I really don't like those words. Most of the time it means I am waiting for the dentist, the eye doctor, the primary care doctor, or some government agency...none of which are fun areas to wait.

It is those moments of waiting that my mind begins to reel...
"What will they find when they look at my teeth today?"
"Will I have to get a shot?"
"Will my vision be worse this time?"
"What if I can't pay what I owe?"
"What if I don't get approved"

What, what, if, if- these words give me sweaty palms and a racing heart before I even make it back to the exam room! And then, I probably look pale, and have a HR of 200, and a BP that's in hypertensive crisis and I'll probably need to be sent to the hospital right away, and... the list could go on.

You get my point. Waiting is not fun. Waiting is hard.

And that's where we are right now in our adoption of Baby Woodley!

We passed our home inspection last Tuesday, September 29th, and are now waiting for our family assessment to be completed so that we can adopt in all 50 states! Currently, we are approved to adopt in PA while the family assessment is being written and could get a phone call at any time!
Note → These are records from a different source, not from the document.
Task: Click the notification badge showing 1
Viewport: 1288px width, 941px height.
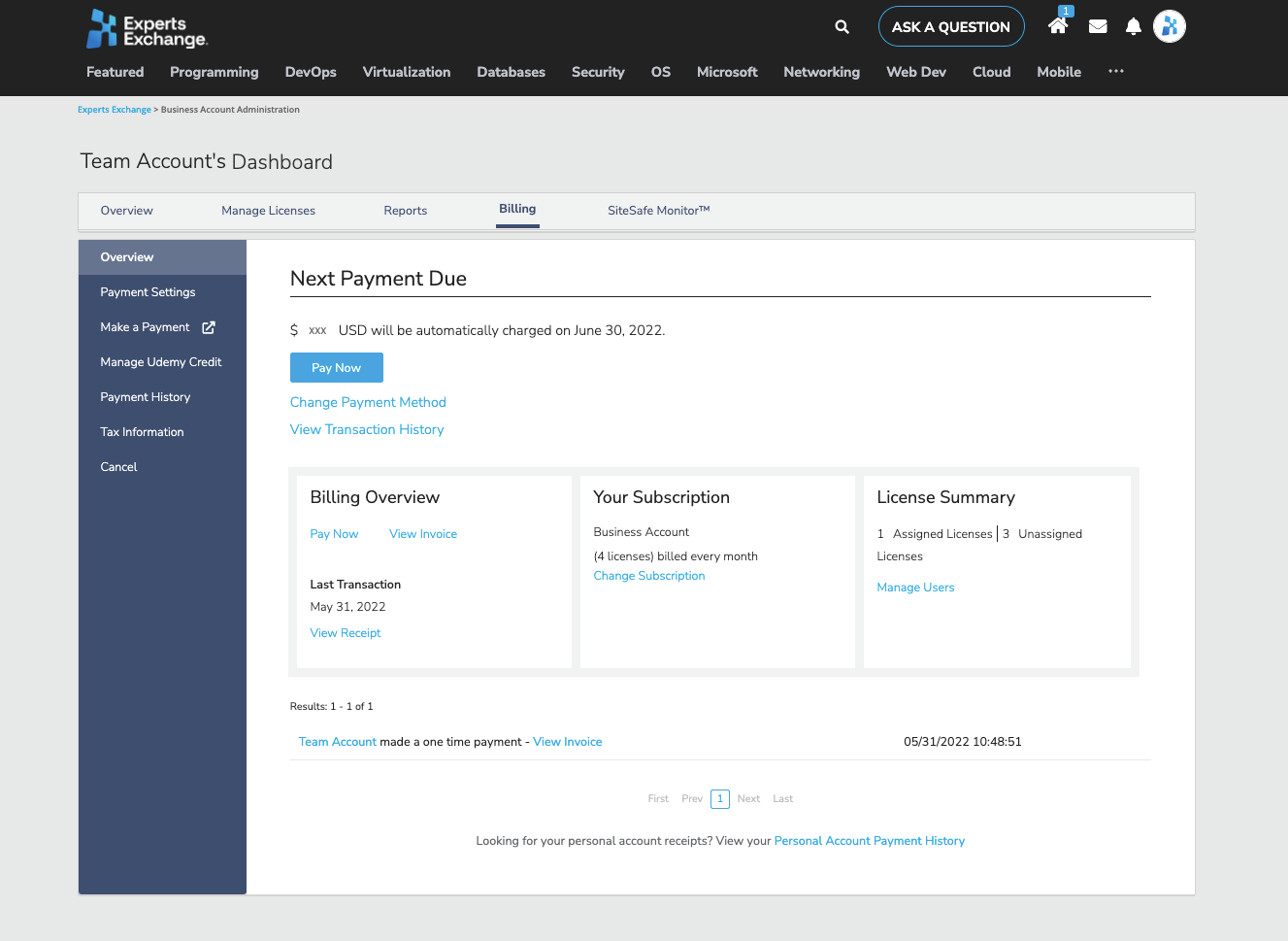Action: (x=1066, y=11)
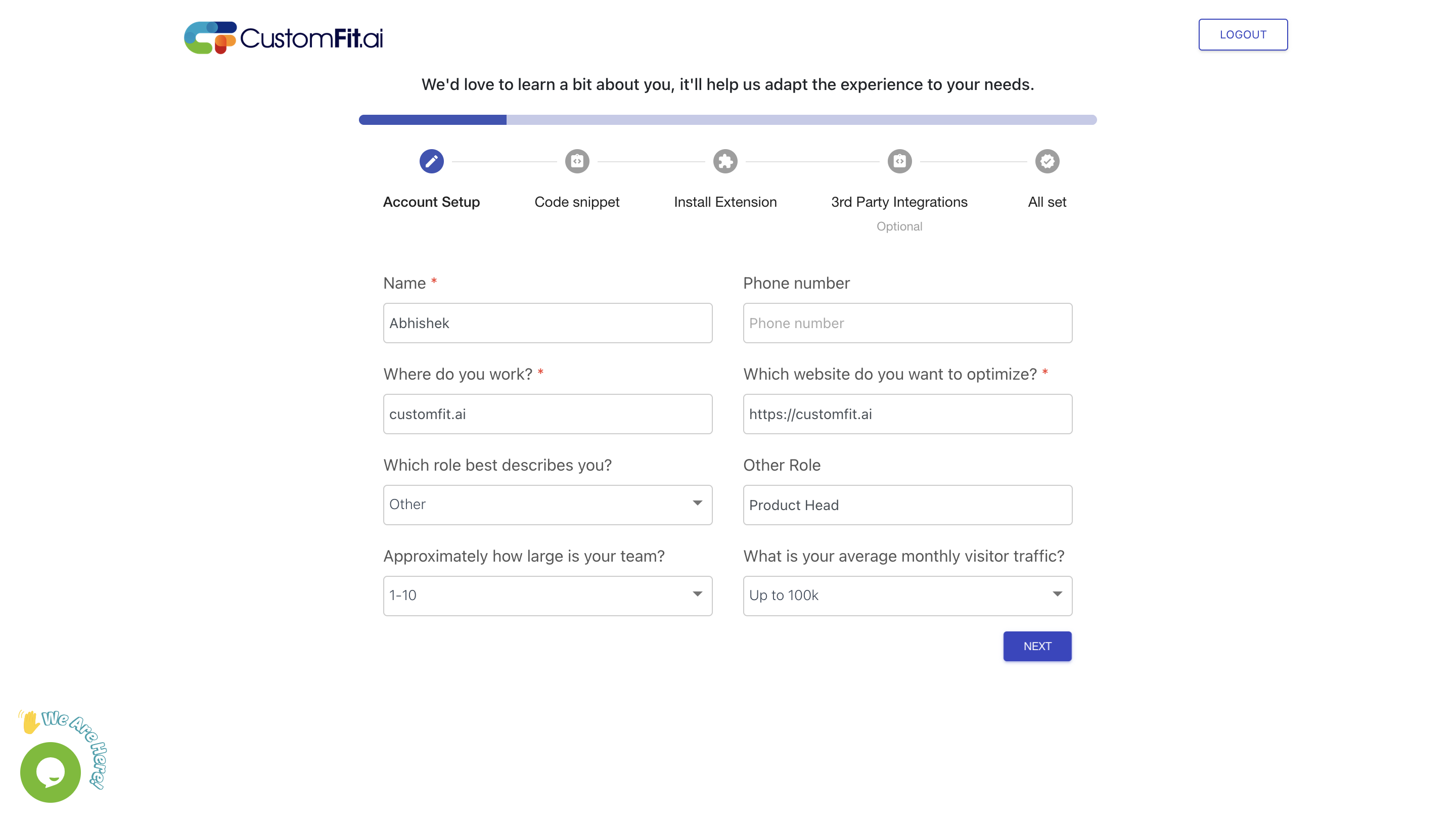The width and height of the screenshot is (1456, 823).
Task: Focus the Phone number input field
Action: click(x=907, y=324)
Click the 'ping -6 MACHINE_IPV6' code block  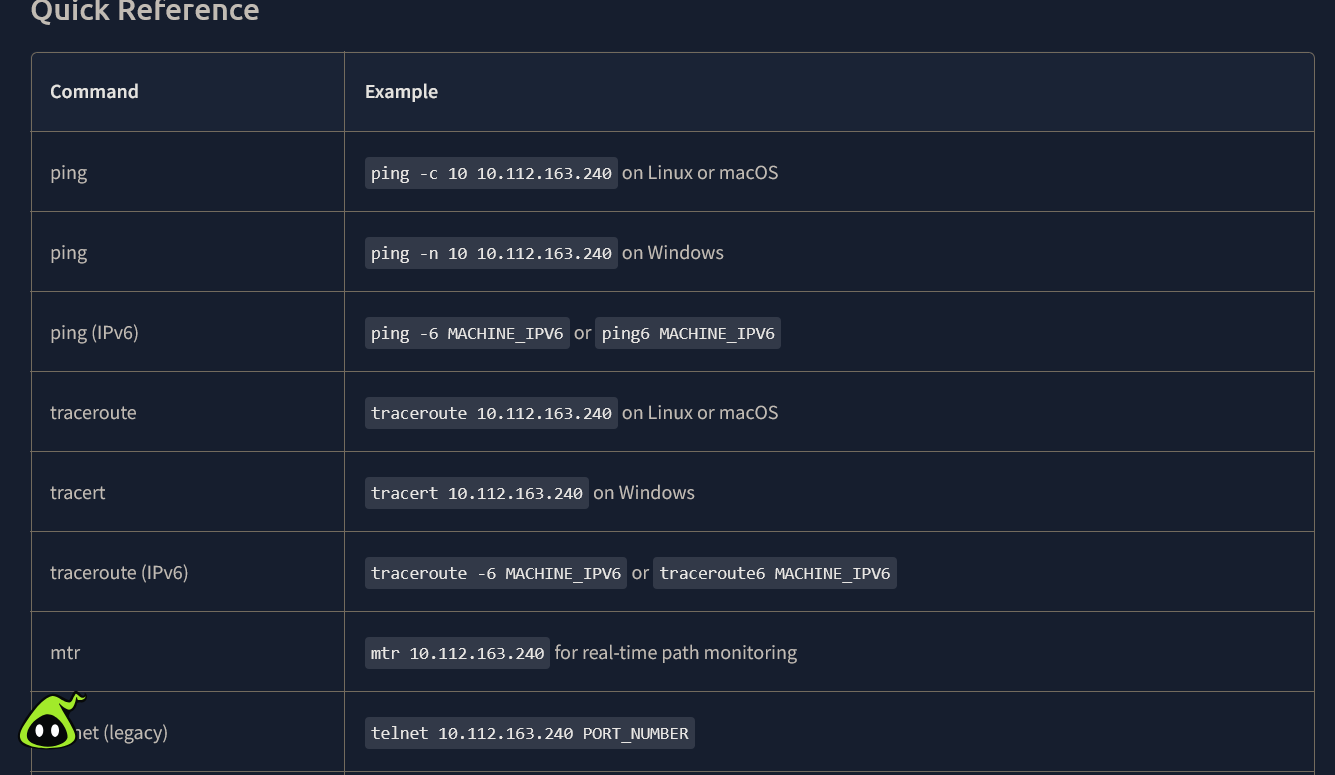467,333
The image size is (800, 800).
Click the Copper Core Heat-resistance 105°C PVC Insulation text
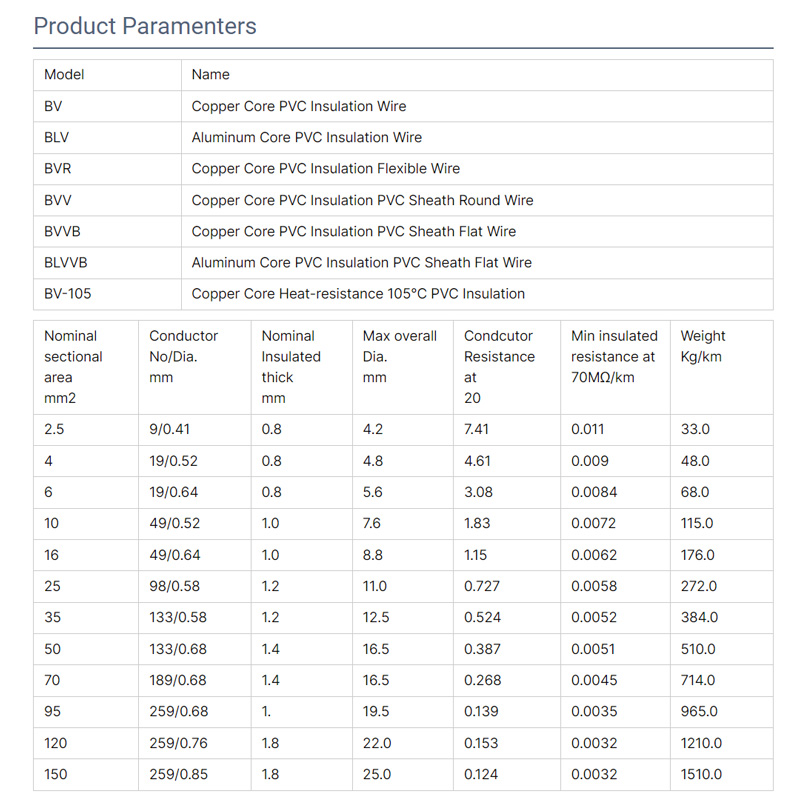(x=358, y=293)
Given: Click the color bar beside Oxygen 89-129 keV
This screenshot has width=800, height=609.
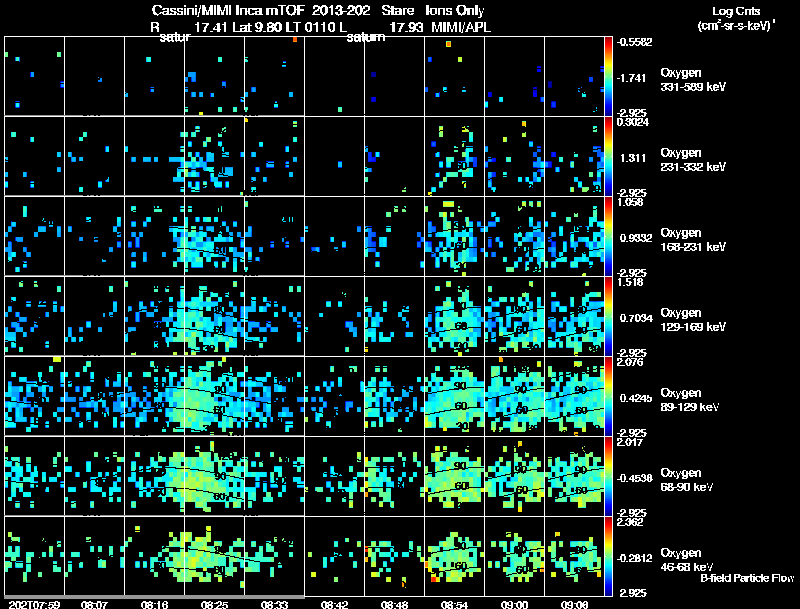Looking at the screenshot, I should 608,396.
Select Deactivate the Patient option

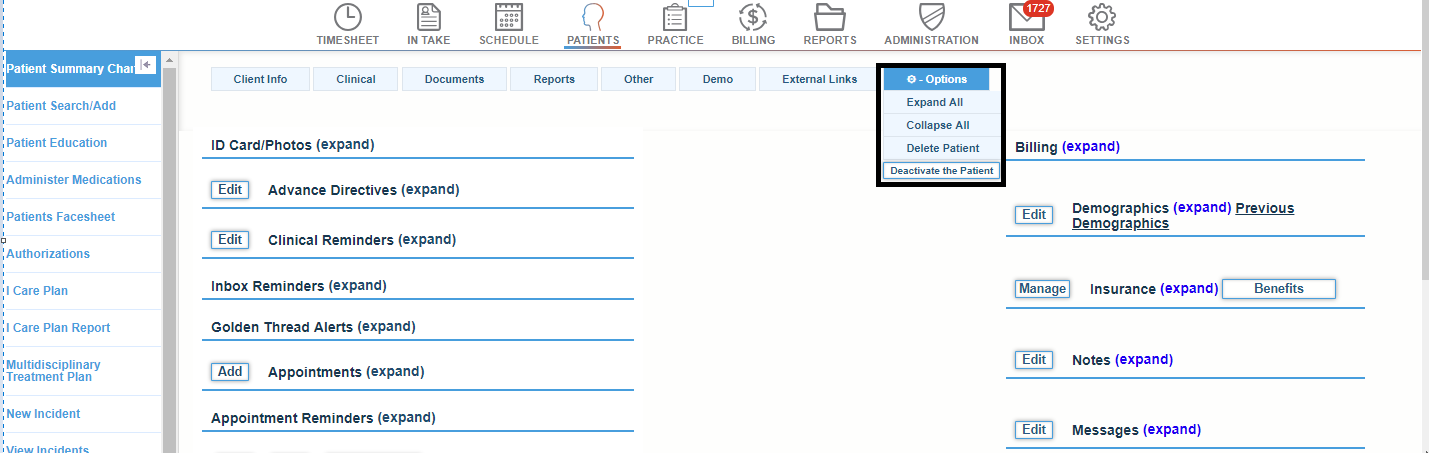tap(941, 171)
Exciting. Nerve-wracking. Awesome.

 Making all the outlets baby proof!

 Our Emergency numbers and fire escape plan up on the fridge and ready to go!
 
The must-have carbon monoxide detector!
 

Car seat properly installed!
 
The home inspection wasn't bad at all, and with a few things added, we passed with flying colors! Next, we are updating our profile to have it available to expectant moms by November 1st. Our profile will more than likely be seen many times before we  are chosen as an adoptive family. It is during this time of waiting that we will continue to fundraise for the last fees, fill-out paperwork for adoption grants, and pray fervently for our forever family!
 
Can't wait for Baby Woodley to join our family!
 
During this time of waiting I am choosing not to fear. I am choosing not to look ahead at the "what-if's." I am choosing to keep my eyes focused on Jesus. I am choosing to trust in a loving God who has proven Himself faithful over and over again. I am choosing to wait patiently for God's perfect timing!
 
"Please have a seat, ma'am, and someone will be right with you."